The aim of this study was to verify the effects of loaded exercises associated with a task-oriented training (TOT) program in the recovery of upper-limb function in individuals with chronic hemiparesis after stroke.
This study used a single-blinded, randomized controlled trial. Patients were included into two TOT groups: one that performed the task-oriented therapy without load (TOT group, n = 10) and another one that performed task-oriented therapy with personalized resistance (TOT_ST group, n = 10) for 6 wks, for a total of 12 sessions. Main measures included The Upper Extremity Performance Test, shoulder flexor and handgrip strength, shoulder active range of motion, motor impairment (Fugl-Meyer Scale), and muscle tone.
The TOT_ST group demonstrated better scores relating to unilateral tasks and in the quality aspects of bilateral movements (The Upper Extremity Performance Test, P = 0.04) at the end of rehabilitation protocol. The highest muscle force gain was reached by the TOT_ST group for the shoulder flexors (P = 0.001). Similarly, the active range of motion (P = 0.01) and Fugl-Meyer scores (P = 0.001) were higher in the TOT_ST group compared with the TOT group. Both groups showed improvement after training.
Strength training was able to intensify the upper-limb rehabilitation, as demonstrated by the superior scores achieved by the TOT_ST group in most of the evaluated parameters. Muscle strength training might be a pivotal element of the task-oriented rehabilitation program of chronic patients with mild impairment after stroke.

Provided data:
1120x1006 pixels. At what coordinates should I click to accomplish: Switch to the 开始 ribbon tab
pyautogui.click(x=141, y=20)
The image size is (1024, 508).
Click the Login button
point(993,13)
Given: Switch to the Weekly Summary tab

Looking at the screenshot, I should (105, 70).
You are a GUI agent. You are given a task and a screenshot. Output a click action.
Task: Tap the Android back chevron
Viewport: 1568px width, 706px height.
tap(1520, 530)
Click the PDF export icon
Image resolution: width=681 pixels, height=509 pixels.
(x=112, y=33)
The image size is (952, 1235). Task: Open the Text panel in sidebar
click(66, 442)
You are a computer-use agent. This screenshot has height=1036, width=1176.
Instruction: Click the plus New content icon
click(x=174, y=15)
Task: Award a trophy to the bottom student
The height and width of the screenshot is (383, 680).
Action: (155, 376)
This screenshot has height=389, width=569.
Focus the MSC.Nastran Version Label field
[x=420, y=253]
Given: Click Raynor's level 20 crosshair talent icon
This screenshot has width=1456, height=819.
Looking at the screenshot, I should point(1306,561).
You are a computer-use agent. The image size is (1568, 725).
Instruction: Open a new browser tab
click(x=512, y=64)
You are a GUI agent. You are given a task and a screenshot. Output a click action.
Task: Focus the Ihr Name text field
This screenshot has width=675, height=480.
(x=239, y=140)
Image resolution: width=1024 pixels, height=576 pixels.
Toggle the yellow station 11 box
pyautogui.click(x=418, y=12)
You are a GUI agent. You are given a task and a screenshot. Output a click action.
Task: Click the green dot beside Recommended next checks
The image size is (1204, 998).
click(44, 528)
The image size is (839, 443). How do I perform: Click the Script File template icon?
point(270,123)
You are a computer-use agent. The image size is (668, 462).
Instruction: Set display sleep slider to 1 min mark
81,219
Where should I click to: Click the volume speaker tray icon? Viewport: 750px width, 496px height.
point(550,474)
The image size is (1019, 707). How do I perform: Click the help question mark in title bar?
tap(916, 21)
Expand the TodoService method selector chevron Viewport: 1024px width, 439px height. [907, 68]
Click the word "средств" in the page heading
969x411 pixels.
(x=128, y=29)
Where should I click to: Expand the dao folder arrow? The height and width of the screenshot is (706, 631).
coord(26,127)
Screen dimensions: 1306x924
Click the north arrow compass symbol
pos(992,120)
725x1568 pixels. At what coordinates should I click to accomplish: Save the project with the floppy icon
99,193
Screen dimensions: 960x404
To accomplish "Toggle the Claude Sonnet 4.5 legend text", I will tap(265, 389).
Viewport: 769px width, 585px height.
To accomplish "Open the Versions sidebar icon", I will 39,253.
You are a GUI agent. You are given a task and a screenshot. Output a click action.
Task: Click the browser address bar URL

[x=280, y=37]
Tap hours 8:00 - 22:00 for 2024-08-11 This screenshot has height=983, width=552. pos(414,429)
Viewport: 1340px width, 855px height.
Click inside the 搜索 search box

Tasks to perform:
1. Reproduce the passage of the stroke rehabilitation abstract from "The aim of this" up to and including "hemiparesis after stroke.", substituting "hemiplegia" for "hemiparesis".
2. Answer the following from the stroke rehabilitation abstract:
(a) Over how many weeks and in how many sessions was the training delivered?
(b) What P value is reported for the muscle force gain in the shoulder flexors?
(c) How many patients were in the TOT group?

Task results:
1.
The aim of this study was to verify the effects of loaded exercises associated with a task-oriented training (TOT) program in the recovery of upper-limb function in individuals with chronic hemiplegia after stroke.

2.
(a) 6 weeks, 12 sessions in total
(b) P = 0.001
(c) 10